§ Requirement
Could you output each record below exactly as it stands and leave the pictures out?

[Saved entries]

# # # # # # #

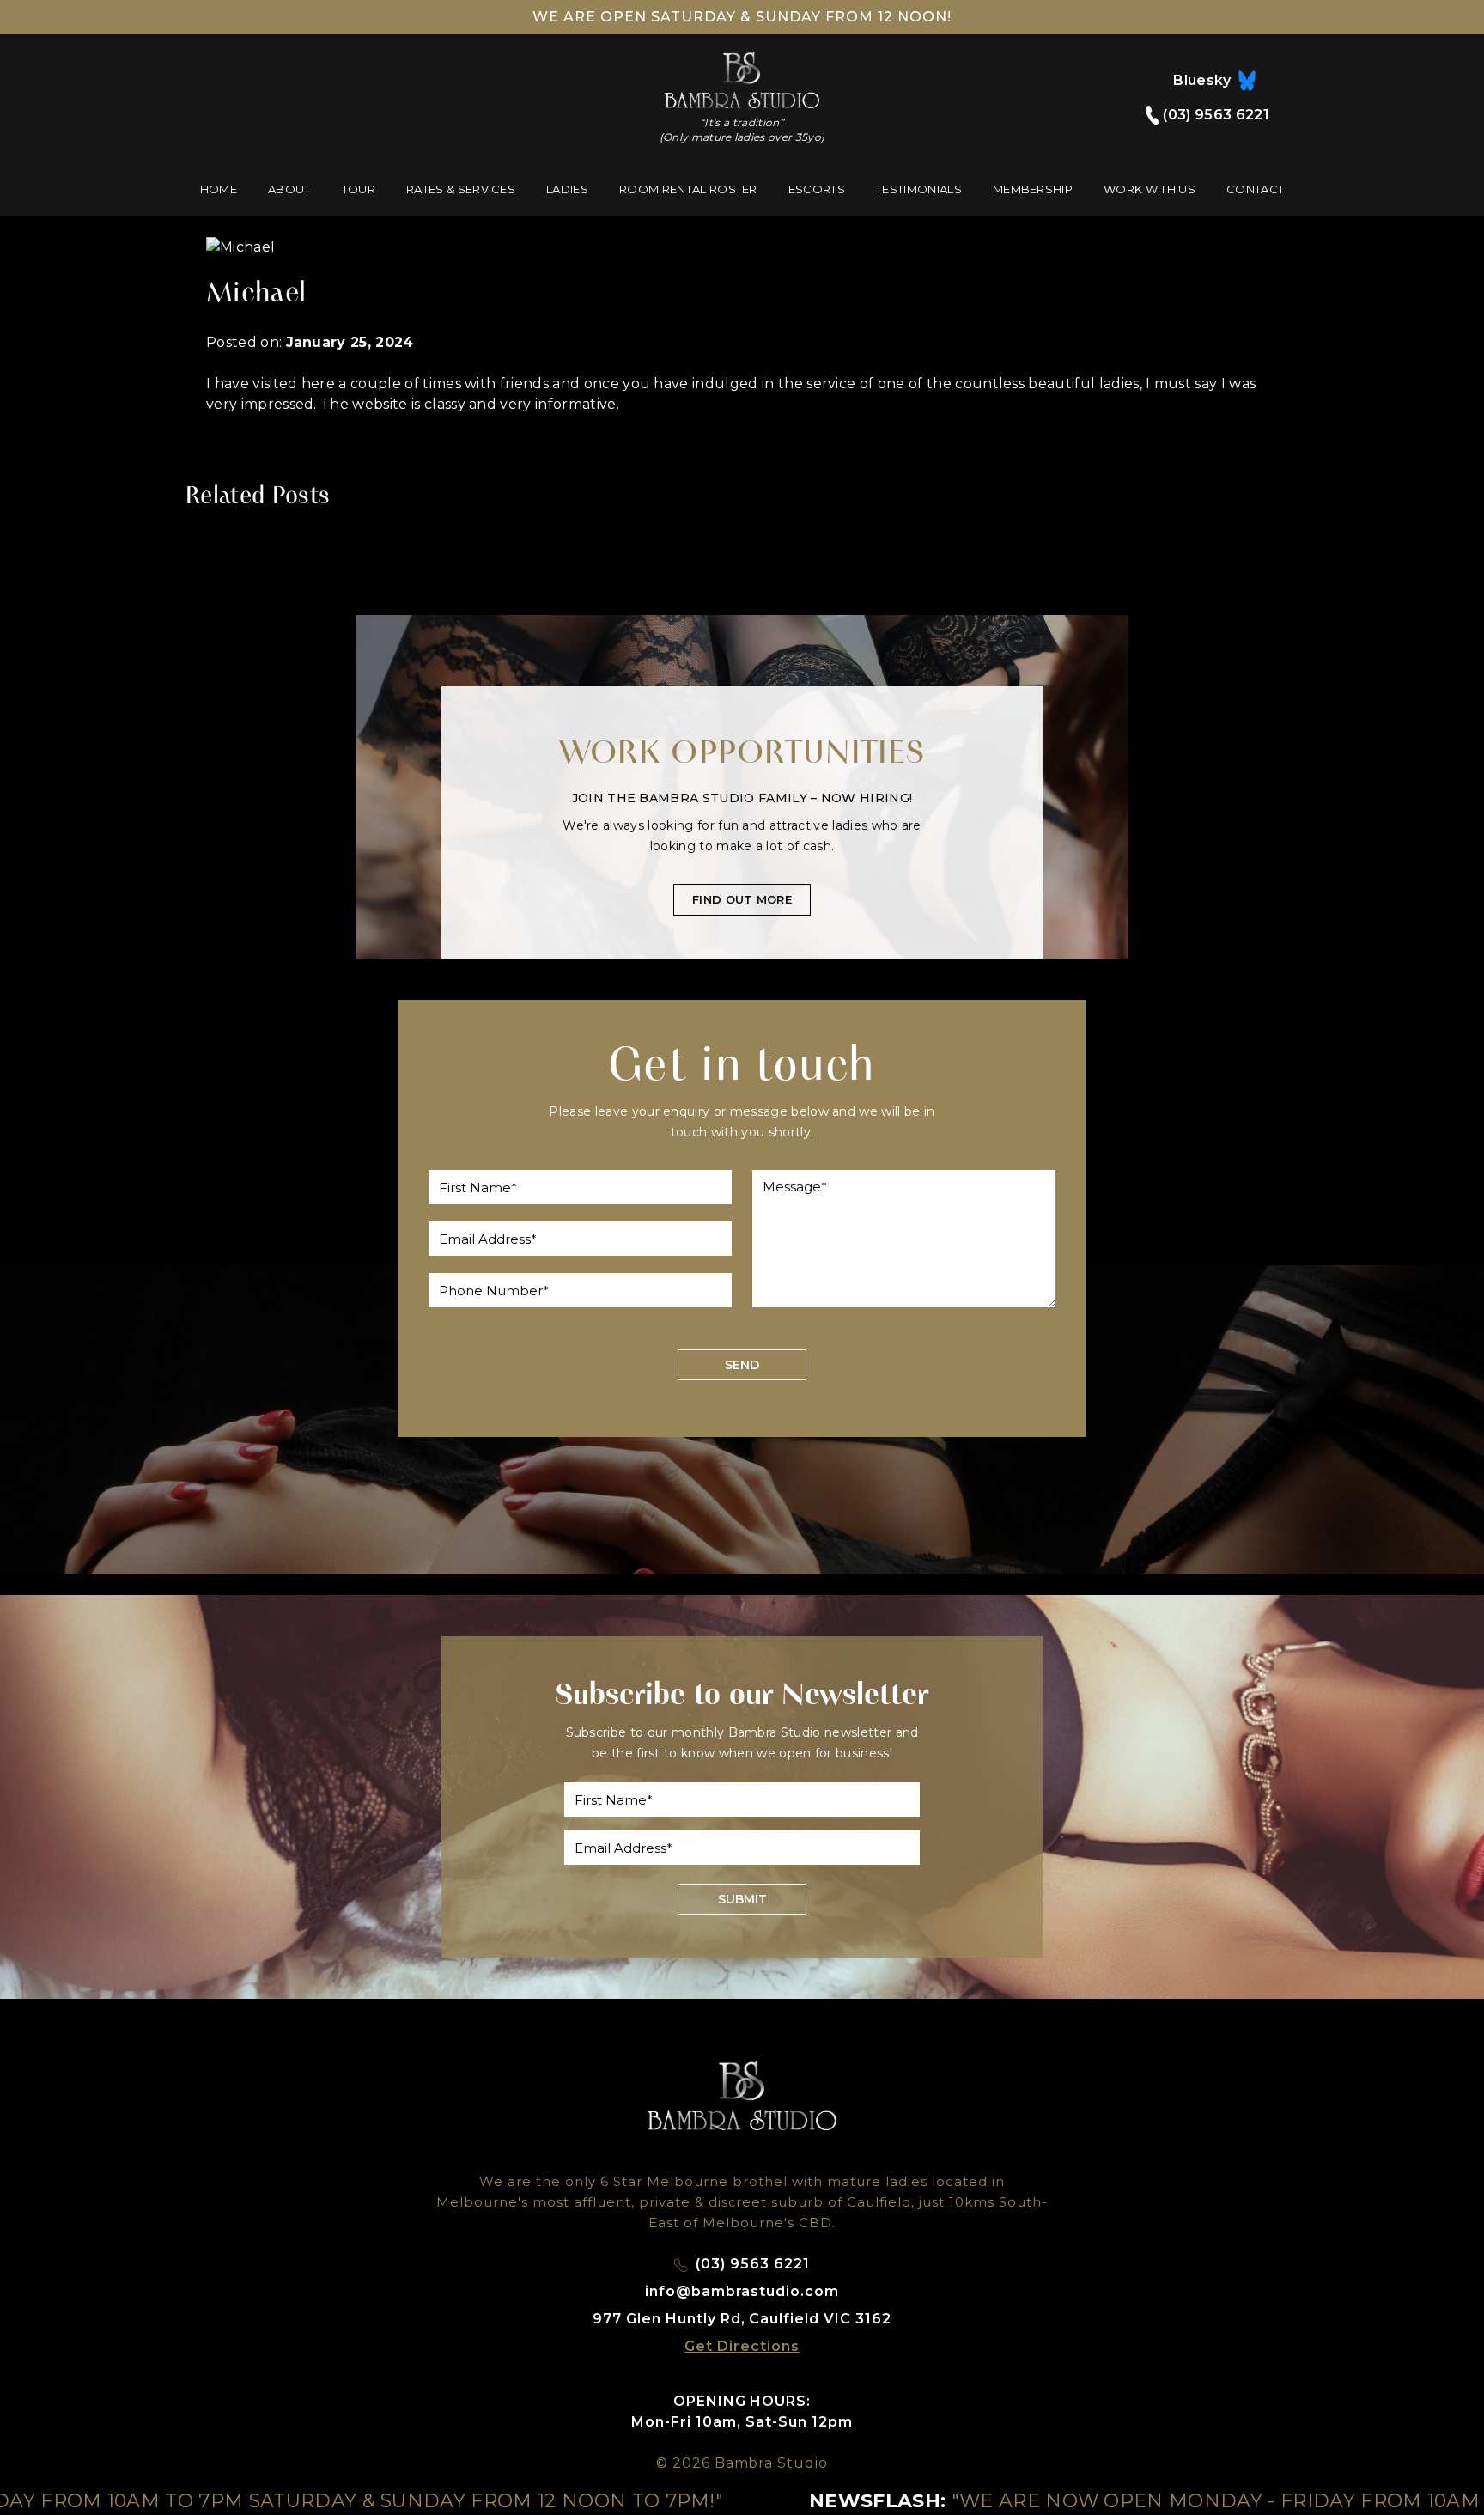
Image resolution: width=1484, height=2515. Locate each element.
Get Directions (742, 2346)
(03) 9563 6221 (1214, 115)
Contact (1255, 189)
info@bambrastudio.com (742, 2291)
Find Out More (742, 899)
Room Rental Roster (688, 189)
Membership (1033, 189)
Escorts (816, 189)
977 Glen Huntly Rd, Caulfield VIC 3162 (742, 2319)
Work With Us (1149, 189)
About (289, 189)
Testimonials (919, 189)
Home (218, 189)
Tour (358, 189)
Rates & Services (460, 189)
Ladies (567, 189)
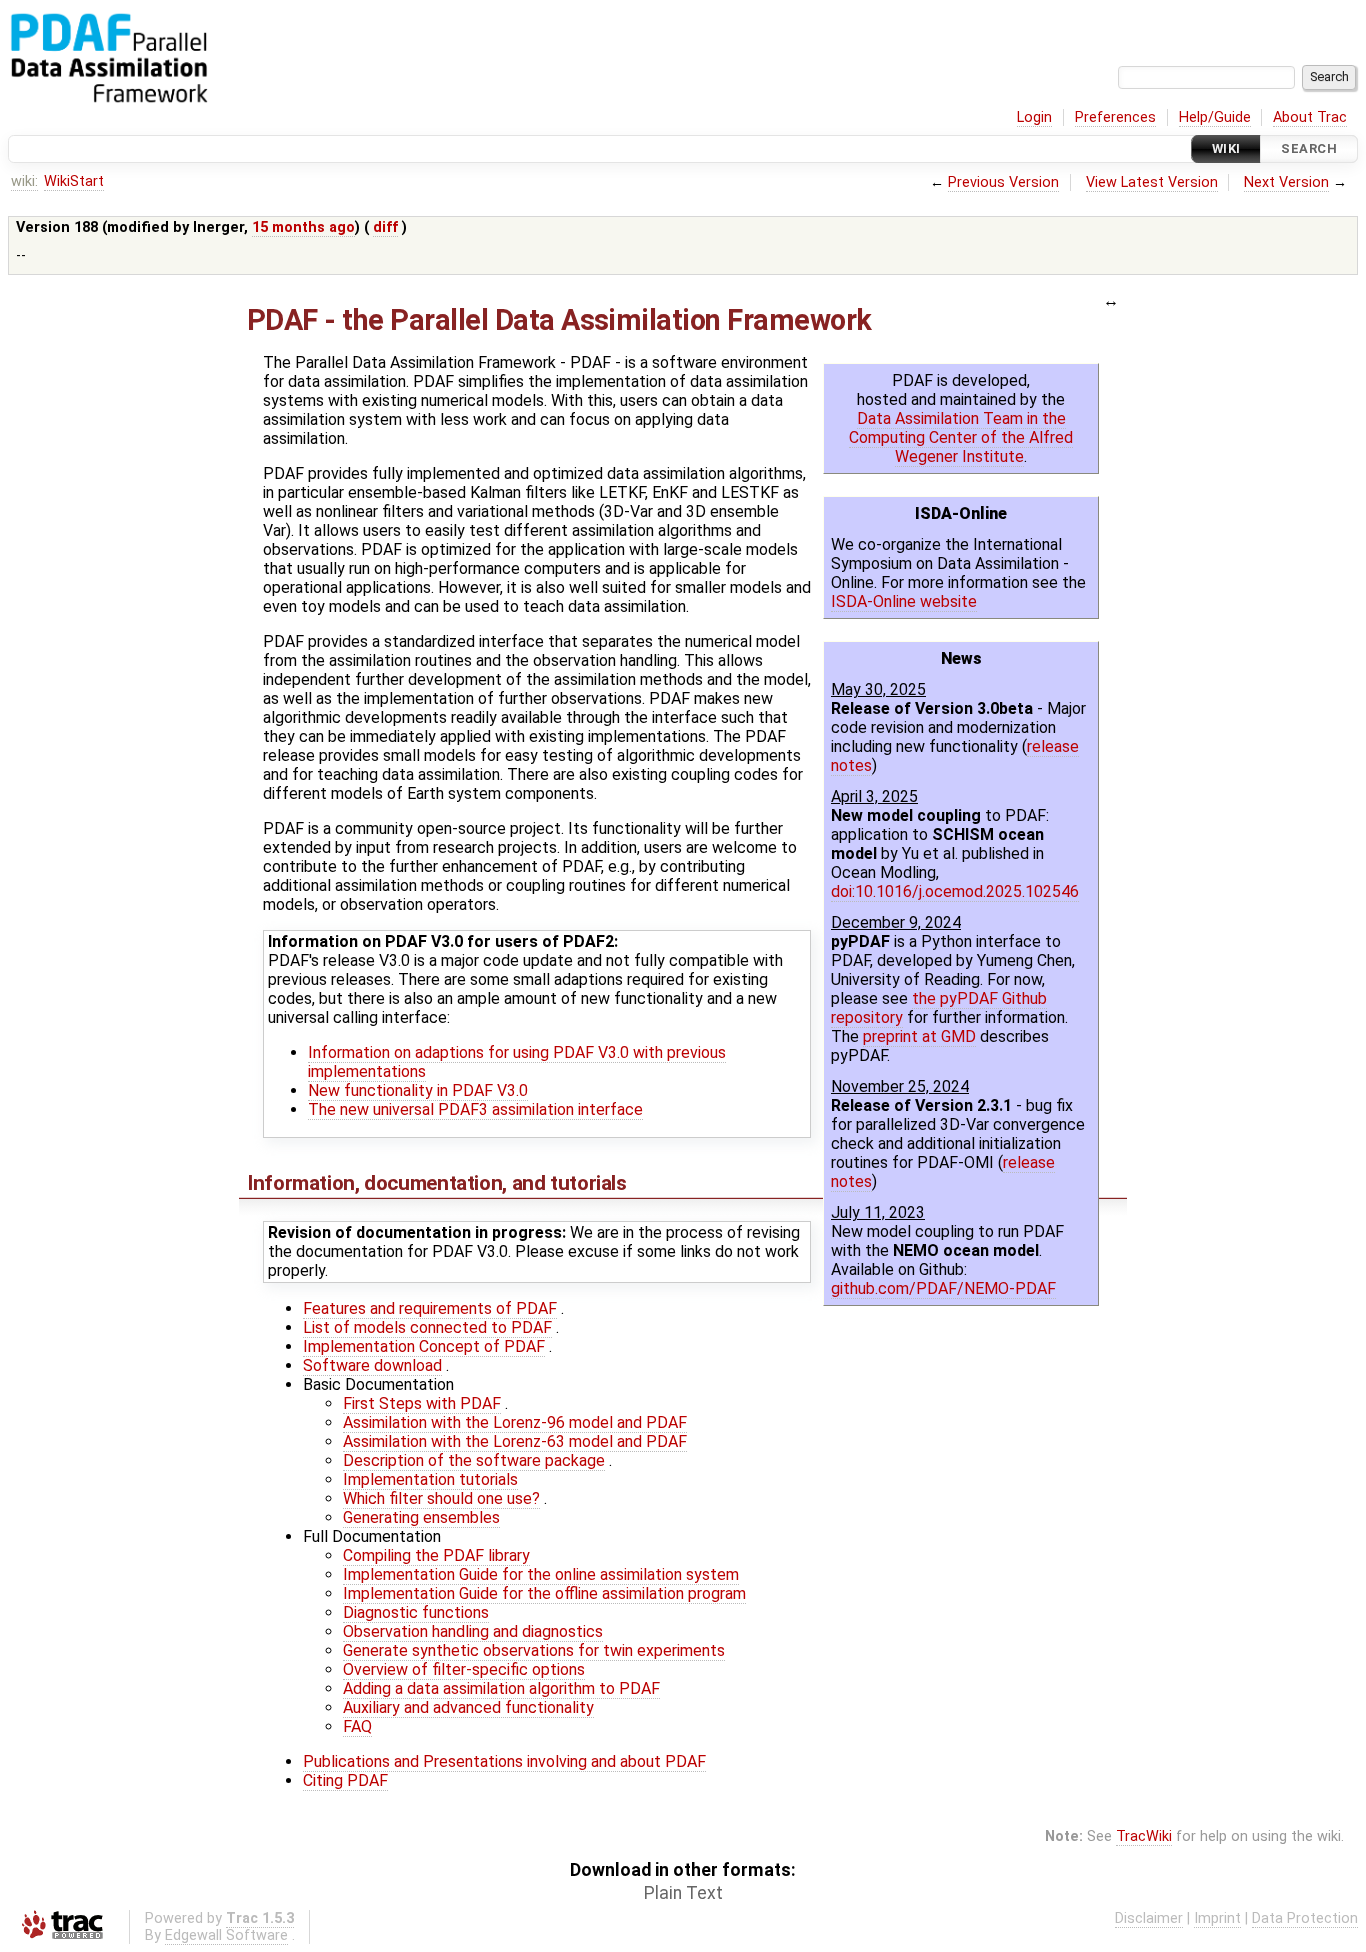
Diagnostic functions (416, 1612)
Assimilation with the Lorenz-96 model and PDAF (515, 1422)
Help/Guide (1215, 117)
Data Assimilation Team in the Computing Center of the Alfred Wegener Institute (961, 437)
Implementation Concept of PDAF (424, 1346)
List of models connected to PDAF (427, 1327)
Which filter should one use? (441, 1498)
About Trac (1310, 117)
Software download (372, 1365)
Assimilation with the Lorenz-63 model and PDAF (515, 1441)
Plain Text (683, 1893)
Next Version (1286, 182)
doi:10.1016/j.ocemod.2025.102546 (955, 891)
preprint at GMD (919, 1036)
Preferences (1115, 117)
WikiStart (74, 181)
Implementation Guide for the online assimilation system (541, 1574)
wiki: (24, 181)
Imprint (1217, 1918)
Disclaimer (1149, 1918)
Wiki (1226, 148)
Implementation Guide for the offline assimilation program (544, 1593)
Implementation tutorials (430, 1479)
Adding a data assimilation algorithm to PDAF (501, 1688)
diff (385, 227)
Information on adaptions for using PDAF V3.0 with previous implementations (517, 1062)
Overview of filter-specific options (464, 1669)
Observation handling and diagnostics (473, 1631)
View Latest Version (1152, 182)
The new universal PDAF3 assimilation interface (475, 1109)
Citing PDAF (345, 1780)
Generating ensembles (421, 1517)
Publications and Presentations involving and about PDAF (504, 1761)
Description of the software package (474, 1460)
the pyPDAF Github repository (939, 1008)
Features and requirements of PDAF (430, 1308)
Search (1309, 148)
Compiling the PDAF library (436, 1555)
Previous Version (1003, 182)
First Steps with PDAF (422, 1403)
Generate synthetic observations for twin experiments (534, 1650)
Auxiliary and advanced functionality (468, 1707)
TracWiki (1144, 1836)
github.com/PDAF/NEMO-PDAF (943, 1288)
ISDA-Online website (904, 601)
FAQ (357, 1726)
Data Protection (1305, 1918)
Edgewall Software (226, 1935)
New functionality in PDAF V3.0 (418, 1090)
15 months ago (303, 227)
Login (1034, 117)
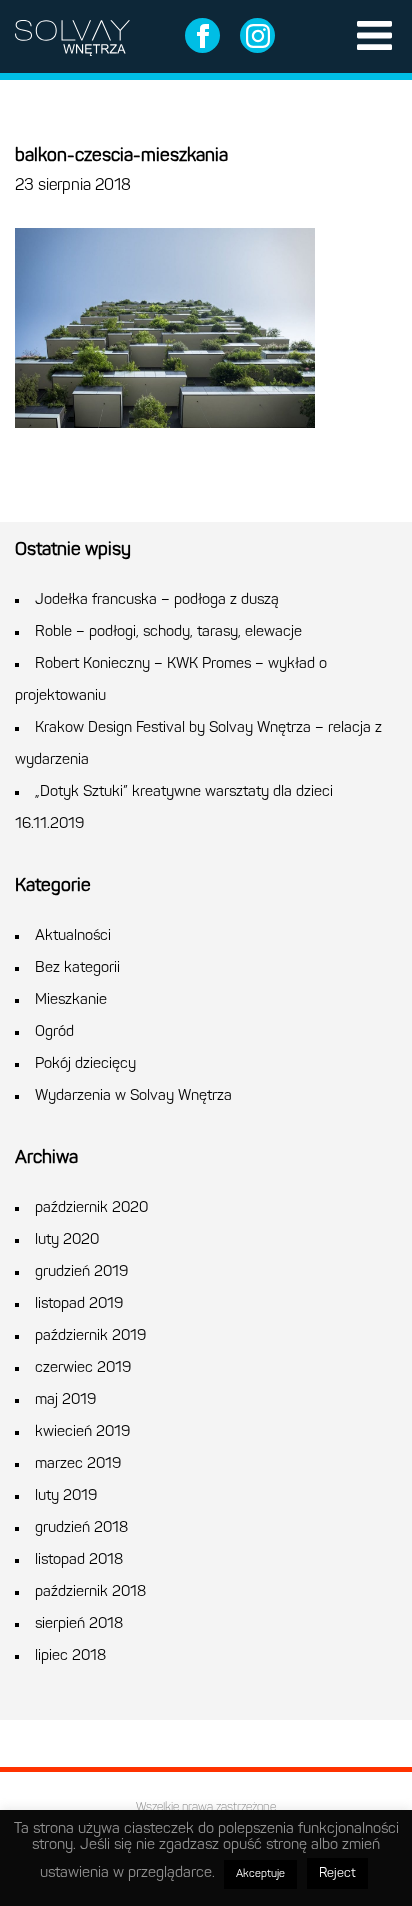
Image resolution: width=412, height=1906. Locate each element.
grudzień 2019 (81, 1272)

# # # # # # #

§ Expected answer
Image resolution: width=1484, height=2515. Locate each element.
Get Directions (742, 2346)
(03) 9563 6221 (1214, 115)
Contact (1255, 189)
info@bambrastudio.com (742, 2291)
Find Out More (742, 899)
Room Rental Roster (688, 189)
Membership (1033, 189)
Escorts (816, 189)
977 Glen Huntly Rd, Caulfield VIC 3162 (742, 2319)
Work With Us (1149, 189)
About (289, 189)
Testimonials (919, 189)
Home (218, 189)
Tour (358, 189)
Rates & Services (460, 189)
Ladies (567, 189)
Diagnostic functions (416, 1612)
Assimilation with the Lorenz-96 model and PDAF (515, 1422)
Help/Guide (1215, 117)
Data Assimilation Team in the Computing Center of the Alfred Wegener Institute (961, 437)
Implementation Concept of PDAF (424, 1346)
List of models connected to PDAF (427, 1327)
Which filter should one use? (441, 1498)
About Trac (1310, 117)
Software download (372, 1365)
Assimilation with the Lorenz-63 model and PDAF (515, 1441)
Plain Text (683, 1893)
Next Version (1286, 182)
doi:10.1016/j.ocemod.2025.102546 (955, 891)
preprint at GMD (919, 1036)
Preferences (1115, 117)
WikiStart (74, 181)
Implementation Guide for the online assimilation system (541, 1574)
wiki: (24, 181)
Imprint (1217, 1918)
Disclaimer (1149, 1918)
Wiki (1226, 148)
Implementation Guide for the offline assimilation program (544, 1593)
Implementation tutorials (430, 1479)
Adding a data assimilation algorithm to PDAF (501, 1688)
diff (385, 227)
Information on adaptions for using PDAF V3.0 with previous implementations (517, 1062)
Overview of filter-specific options (464, 1669)
Observation handling and diagnostics (473, 1631)
View Latest Version (1152, 182)
The new universal PDAF3 assimilation interface (475, 1109)
Citing PDAF (345, 1780)
Generating ensembles (421, 1517)
Publications and Presentations involving and about PDAF (504, 1761)
Description of the software package (474, 1460)
the pyPDAF Github repository (939, 1008)
Features and requirements of PDAF (430, 1308)
Search (1309, 148)
Compiling the PDAF library (436, 1555)
Previous Version (1003, 182)
First Steps with PDAF (422, 1403)
Generate synthetic observations for twin experiments (534, 1650)
Auxiliary and advanced functionality (468, 1707)
TracWiki (1144, 1836)
github.com/PDAF/NEMO-PDAF (943, 1288)
ISDA-Online website (904, 601)
FAQ (357, 1726)
Data Protection (1305, 1918)
Edgewall Software (226, 1935)
New functionality in PDAF V3.0 (418, 1090)
15 months ago (303, 227)
Login (1034, 117)
Image resolution: width=412, height=1906. Locate each element.
grudzień 2019 (81, 1272)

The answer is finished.